A Hong Kong court has sentenced a former radio DJ and political party official charged with “seditious” verbal crimes to 40 months in jail.

Tam Tak-chi, also known by his radio name Fast Beat, was also fined $5,000 after he was found guilty on 11 of 14 charges against him last month, including seven counts of “uttering seditious words”. He was acquitted of two counts of “disorderly conduct in a public place,” and one of “conspiracy to utter seditious words.”

Tam was the first person to be charged with sedition in Hong Kong since 1997, under a colonial-era law that authorities in the territory have used with increasing frequency since the crackdown began on pro-democracy protesters and supporters. The anti-sedition law is separate to the national security law introduced in 2019 which also criminalises acts as sedition, as well as terrorism, secession, and foreign collusion.

The 50-year-old former vice-chair of the People Power party has been in jail since his September 2020 arrest. He had been arrested on a similar accusation in the January prior and released on bail.

Prosecutors alleged that the activist used anti-police slogans as well as phrases commonly heard at the 2019 protests: “liberate Hong Kong, revolution of our times” and “five demands, not one less” on multiple occasions. His trial saw the prosecution and defence debate the meaning of “liberate” and “revolution” throughout Chinese history.

In a separate trial of the first person charged under the national security law, the court ruled the “liberate” phrase could be used to incite others to commit secessionist activities.

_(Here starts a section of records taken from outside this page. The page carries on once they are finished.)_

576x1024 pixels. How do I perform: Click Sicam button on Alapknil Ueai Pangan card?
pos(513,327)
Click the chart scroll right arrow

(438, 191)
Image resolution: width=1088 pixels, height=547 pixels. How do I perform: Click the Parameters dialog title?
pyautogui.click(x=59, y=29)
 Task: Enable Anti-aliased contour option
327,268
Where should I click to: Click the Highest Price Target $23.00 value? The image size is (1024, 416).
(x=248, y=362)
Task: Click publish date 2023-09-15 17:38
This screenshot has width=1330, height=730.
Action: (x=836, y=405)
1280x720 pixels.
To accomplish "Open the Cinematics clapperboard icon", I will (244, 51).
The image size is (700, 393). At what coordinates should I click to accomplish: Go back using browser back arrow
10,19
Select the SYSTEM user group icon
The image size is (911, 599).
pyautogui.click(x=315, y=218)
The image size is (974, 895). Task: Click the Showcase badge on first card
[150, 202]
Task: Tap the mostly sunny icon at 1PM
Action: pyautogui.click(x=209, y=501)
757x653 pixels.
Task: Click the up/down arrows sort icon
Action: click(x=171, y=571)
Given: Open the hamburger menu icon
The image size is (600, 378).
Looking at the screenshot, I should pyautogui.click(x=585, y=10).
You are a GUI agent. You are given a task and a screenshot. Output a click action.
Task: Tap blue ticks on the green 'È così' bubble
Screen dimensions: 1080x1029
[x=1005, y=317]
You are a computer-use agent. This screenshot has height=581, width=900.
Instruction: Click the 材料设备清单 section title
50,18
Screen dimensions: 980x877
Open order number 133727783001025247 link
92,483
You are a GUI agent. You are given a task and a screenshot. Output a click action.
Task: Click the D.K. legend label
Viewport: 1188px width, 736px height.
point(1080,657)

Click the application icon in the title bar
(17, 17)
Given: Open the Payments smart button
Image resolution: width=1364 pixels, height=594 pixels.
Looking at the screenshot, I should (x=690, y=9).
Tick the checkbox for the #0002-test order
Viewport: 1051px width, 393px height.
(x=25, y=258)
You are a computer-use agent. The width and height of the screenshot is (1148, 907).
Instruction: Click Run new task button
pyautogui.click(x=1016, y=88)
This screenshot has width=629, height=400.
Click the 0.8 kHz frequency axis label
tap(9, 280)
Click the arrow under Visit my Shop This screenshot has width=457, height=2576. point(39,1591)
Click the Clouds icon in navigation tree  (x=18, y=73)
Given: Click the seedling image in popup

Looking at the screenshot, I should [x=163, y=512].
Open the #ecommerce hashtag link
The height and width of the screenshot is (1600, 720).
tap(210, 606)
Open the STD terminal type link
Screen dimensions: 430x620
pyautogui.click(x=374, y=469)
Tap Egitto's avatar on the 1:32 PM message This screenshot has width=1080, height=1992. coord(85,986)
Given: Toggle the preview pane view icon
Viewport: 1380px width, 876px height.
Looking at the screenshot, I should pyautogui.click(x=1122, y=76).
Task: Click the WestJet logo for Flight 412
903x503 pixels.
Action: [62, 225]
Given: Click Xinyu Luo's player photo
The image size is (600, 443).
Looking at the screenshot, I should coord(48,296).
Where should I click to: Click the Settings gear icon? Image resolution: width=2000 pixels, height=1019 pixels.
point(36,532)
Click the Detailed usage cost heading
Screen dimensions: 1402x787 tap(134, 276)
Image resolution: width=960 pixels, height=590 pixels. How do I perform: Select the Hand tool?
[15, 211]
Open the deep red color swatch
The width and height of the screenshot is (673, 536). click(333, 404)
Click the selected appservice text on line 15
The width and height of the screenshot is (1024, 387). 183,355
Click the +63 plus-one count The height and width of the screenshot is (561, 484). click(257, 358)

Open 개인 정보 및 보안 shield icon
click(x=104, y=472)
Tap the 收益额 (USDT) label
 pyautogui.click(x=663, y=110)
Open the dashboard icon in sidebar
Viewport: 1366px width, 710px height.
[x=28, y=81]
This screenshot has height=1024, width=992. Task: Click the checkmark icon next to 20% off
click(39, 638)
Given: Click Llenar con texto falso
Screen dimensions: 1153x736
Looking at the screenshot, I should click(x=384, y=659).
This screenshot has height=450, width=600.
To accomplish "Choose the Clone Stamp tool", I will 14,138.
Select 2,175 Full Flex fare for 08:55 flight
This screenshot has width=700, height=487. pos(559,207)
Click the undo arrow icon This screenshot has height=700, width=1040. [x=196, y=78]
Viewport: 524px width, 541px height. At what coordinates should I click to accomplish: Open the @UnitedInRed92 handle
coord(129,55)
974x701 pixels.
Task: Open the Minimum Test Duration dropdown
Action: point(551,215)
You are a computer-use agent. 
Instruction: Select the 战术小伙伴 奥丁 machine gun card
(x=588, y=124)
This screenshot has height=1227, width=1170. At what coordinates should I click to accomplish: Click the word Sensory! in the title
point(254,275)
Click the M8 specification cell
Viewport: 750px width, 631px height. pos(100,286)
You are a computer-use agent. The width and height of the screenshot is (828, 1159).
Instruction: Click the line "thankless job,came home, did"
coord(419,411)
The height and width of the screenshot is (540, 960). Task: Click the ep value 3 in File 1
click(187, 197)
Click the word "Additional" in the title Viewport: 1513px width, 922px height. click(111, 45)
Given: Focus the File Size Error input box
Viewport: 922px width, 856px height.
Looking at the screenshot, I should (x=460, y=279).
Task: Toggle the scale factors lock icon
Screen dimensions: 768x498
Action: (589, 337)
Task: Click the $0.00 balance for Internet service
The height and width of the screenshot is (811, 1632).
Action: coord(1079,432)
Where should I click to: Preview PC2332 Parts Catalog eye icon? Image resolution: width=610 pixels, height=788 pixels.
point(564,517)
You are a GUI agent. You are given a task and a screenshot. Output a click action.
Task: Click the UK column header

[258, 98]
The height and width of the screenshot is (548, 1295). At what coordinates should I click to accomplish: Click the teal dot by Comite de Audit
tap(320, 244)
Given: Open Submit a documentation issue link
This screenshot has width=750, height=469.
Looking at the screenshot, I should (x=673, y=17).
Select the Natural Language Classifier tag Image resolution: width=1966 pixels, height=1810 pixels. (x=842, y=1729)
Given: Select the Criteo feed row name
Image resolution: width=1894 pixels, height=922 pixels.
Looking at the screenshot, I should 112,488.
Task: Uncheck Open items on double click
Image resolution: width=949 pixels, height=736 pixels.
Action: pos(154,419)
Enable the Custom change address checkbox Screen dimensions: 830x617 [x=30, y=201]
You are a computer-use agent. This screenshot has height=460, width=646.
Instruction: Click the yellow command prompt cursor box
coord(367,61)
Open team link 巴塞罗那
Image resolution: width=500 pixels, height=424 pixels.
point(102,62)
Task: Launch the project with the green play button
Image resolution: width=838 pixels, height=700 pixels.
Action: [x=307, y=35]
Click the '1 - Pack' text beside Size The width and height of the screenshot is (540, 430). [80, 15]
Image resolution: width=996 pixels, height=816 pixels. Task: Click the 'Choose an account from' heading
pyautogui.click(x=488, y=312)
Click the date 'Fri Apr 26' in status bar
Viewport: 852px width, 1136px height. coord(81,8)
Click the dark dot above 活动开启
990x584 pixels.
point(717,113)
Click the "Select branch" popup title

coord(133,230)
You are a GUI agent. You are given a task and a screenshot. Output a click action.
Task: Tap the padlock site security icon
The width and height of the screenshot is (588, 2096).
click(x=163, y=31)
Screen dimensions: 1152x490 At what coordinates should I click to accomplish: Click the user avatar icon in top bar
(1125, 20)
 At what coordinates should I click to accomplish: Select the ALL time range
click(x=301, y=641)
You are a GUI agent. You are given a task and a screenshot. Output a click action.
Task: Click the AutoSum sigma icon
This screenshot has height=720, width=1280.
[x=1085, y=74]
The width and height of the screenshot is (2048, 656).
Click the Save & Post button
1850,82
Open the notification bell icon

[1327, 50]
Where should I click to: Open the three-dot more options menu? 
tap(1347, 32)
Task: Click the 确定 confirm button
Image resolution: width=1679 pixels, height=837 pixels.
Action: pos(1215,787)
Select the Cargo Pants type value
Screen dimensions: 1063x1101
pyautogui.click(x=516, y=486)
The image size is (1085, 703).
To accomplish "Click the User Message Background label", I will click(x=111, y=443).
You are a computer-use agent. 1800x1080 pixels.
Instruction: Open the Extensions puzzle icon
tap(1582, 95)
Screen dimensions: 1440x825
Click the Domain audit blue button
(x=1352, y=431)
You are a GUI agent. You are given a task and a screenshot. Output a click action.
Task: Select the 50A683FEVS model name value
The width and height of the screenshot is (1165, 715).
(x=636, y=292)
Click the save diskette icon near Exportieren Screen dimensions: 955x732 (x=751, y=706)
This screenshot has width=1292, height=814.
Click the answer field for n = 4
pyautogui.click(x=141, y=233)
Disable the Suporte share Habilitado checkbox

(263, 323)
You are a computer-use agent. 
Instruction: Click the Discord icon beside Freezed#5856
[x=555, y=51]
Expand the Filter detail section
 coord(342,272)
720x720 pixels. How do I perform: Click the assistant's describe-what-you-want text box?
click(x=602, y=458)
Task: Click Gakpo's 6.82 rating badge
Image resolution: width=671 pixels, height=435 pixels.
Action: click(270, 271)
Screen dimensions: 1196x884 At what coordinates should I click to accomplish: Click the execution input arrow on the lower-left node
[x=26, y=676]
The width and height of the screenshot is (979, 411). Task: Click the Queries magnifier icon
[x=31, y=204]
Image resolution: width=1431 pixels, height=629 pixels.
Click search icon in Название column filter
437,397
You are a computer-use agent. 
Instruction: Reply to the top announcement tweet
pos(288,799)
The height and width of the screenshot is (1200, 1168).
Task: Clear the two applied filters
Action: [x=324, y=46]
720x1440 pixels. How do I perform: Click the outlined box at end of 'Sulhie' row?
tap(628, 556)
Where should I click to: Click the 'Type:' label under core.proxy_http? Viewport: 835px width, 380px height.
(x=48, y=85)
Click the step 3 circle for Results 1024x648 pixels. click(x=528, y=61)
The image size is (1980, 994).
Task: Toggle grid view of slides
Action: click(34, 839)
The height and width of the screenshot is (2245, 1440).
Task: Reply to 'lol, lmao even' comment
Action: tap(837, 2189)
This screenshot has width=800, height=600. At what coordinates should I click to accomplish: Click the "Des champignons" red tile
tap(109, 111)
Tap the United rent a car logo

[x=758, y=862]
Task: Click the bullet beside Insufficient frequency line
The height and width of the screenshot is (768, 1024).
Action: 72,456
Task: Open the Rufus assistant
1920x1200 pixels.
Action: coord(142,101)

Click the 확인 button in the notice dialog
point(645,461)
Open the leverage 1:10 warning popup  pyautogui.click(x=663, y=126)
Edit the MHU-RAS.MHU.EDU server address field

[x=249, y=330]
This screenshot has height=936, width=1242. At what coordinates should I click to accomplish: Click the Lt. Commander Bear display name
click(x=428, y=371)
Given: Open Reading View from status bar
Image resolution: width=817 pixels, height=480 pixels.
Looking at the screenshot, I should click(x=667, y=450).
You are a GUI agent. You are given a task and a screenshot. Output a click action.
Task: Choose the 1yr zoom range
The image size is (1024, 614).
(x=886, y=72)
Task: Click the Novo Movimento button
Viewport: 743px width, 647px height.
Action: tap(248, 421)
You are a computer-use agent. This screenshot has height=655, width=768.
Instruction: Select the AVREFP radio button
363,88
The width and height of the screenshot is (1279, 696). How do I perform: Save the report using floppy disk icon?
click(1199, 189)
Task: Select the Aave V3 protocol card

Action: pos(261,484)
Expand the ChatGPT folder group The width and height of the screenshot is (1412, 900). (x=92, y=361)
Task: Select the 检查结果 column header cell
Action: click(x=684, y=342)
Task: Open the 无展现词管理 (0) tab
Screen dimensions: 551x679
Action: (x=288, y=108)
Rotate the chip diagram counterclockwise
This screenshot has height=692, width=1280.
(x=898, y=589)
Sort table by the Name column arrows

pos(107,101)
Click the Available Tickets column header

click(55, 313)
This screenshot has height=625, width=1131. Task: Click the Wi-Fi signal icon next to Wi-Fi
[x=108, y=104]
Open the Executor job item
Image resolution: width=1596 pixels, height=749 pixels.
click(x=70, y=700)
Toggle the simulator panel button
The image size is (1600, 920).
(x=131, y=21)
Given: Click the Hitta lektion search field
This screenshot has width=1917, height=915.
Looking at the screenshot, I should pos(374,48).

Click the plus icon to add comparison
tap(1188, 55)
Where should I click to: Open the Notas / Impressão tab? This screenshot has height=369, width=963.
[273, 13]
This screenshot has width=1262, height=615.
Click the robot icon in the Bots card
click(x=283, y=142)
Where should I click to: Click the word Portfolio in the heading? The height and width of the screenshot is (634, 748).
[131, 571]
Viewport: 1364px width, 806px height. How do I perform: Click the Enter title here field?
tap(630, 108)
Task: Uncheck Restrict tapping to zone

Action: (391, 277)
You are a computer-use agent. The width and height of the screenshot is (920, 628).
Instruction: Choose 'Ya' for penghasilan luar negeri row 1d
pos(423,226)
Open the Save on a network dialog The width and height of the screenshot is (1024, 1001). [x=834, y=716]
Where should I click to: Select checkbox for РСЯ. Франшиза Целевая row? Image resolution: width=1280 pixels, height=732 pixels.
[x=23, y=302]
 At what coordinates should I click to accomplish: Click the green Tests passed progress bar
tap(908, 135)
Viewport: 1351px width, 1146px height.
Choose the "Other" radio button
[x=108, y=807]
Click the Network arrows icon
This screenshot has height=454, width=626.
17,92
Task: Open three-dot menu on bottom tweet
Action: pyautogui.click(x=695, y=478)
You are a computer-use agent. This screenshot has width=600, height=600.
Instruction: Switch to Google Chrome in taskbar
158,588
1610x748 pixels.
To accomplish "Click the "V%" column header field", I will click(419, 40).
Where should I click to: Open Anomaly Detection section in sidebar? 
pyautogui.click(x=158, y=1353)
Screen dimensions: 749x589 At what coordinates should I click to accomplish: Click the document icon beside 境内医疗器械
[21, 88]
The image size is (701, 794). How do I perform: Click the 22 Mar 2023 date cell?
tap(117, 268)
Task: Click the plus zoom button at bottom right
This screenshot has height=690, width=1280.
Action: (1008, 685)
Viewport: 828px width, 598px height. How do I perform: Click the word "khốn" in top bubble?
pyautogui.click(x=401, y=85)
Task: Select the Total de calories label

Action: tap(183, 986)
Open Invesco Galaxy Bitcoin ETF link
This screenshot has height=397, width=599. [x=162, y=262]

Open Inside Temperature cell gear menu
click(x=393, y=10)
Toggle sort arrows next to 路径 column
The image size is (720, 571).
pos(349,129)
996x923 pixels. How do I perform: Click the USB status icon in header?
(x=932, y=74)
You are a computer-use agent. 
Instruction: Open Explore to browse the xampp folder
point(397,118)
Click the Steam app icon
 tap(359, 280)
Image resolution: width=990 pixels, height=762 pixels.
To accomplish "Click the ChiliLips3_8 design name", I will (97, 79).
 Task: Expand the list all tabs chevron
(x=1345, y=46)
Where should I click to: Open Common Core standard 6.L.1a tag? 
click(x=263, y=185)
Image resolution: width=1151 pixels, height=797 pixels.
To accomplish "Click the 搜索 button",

Stanley Chan, the national security judge picked by Hong Kong’s government, sentenced Tam to a total of 54 months for the various charges, including two years for “incitement to knowingly take part in an unauthorised assembly”, but ruled several be served concurrently, reducing the total imprisonment to 40 months.

Chan said he found no mitigating factors, and accused Tam of “grandstanding” and having a “subjective wish” to stand for and win the then-planned legislative election. Tam is among 47 campaigners, activists and politicians who were arrested and detained over a pre-election primary. The democratic caucus later resigned in protest, and the electoral system was overhauled to largely make it impossible for opposition camps to win.

Maya Wang, Human Rights Watch’s senior China researcher, said Tam’s sentence “exemplifies the dizzying speed at which Hong Kong’s freedoms are being eroded”.

“Once known as Asia’s protest capital, Hong Kong is now sentencing people to years in prison simply for shouting slogans.”